Friday, 23 March 2018

Kernel Commits with "Fixes" tag

Over the past 5 years there has been a steady increase in the number of kernel bug fix commits that use the "Fixes" tag.  Kernel developers use this annotation on a commit to reference an older commit that originally introduced the bug, which is obviously very useful for bug tracking purposes. What is interesting is that there has been a steady take-up of developers using this annotation:

With the 4.15 release, 1859 of the 16223 commits (11.5%) were tagged as "Fixes", so that's a fair amount of work going into bug fixing.  I suspect there are more commits that are bug fixes, but aren't using the "Fixes" tag, so it's hard to tell for certain how many commits are fixes without doing deeper analysis.  Probably over time this tag will be widely adopted for all bug fixes and the trend line will level out and we will have a better idea of the proportion of commits per release that are just devoted to fixing issues.  Let's see how this looks in another 5 years time,  I'll keep you posted!

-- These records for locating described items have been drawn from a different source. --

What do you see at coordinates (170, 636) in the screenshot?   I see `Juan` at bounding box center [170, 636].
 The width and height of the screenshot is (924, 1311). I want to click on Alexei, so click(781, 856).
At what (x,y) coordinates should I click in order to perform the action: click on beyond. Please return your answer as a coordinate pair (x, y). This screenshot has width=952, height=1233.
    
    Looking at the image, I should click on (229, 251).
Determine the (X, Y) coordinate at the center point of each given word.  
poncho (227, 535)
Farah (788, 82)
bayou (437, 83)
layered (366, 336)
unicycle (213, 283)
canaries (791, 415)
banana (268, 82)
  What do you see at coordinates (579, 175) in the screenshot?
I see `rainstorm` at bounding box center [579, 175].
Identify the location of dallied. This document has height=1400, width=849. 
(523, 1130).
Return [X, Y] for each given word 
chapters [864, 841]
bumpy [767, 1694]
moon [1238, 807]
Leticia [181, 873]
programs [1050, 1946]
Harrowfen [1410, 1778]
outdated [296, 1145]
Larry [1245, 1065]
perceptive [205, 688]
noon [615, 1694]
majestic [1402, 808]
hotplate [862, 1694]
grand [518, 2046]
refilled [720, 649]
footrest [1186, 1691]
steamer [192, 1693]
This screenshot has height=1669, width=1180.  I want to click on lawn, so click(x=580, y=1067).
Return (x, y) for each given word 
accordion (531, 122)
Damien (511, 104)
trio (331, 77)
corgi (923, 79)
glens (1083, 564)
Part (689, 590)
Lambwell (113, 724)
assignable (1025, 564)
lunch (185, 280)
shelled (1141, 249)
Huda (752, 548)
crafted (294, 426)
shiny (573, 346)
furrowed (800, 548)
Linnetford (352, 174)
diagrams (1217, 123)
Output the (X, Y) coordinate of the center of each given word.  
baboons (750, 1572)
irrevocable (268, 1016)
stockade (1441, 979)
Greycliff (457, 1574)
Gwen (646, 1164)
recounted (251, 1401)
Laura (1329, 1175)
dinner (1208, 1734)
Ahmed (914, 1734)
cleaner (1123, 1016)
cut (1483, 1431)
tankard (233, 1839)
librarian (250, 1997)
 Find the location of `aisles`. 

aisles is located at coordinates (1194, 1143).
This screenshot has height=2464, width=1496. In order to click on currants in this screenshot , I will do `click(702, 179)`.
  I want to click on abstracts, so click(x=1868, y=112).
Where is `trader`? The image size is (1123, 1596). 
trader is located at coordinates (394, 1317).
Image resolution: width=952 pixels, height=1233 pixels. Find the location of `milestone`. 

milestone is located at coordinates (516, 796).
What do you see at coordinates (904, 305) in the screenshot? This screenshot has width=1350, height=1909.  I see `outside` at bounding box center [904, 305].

Wednesday, 21 February 2018

Linux Kernel Module Growth

The Linux kernel grows at an amazing pace, each kernel release adds more functionality, more drivers and hence more kernel modules.  I recently wondered what the trend was for kernel module growth per release, so I performed module builds on kernels v2.6.24 through to v4.16-rc2 for x86-64 to get a better idea of growth rates: one can see, the rate of growth is relatively linear with about 89 modules being added to each kernel release, which is not surprising as the size of the kernel is growing at a fairly linear rate too.  It is interesting to see that the number of modules has easily more than tripled in the 10 years between v2.6.24 and v4.16-rc2,  with a rate of about 470 new modules per year. At this rate, Linux will see the 10,000th module land in around the year 2025.

Saturday, 3 February 2018

stress-ng V0.09.15

It has been a while since my last post about stress-ng so I thought it would be useful to provide an update on the changes since V0.08.09.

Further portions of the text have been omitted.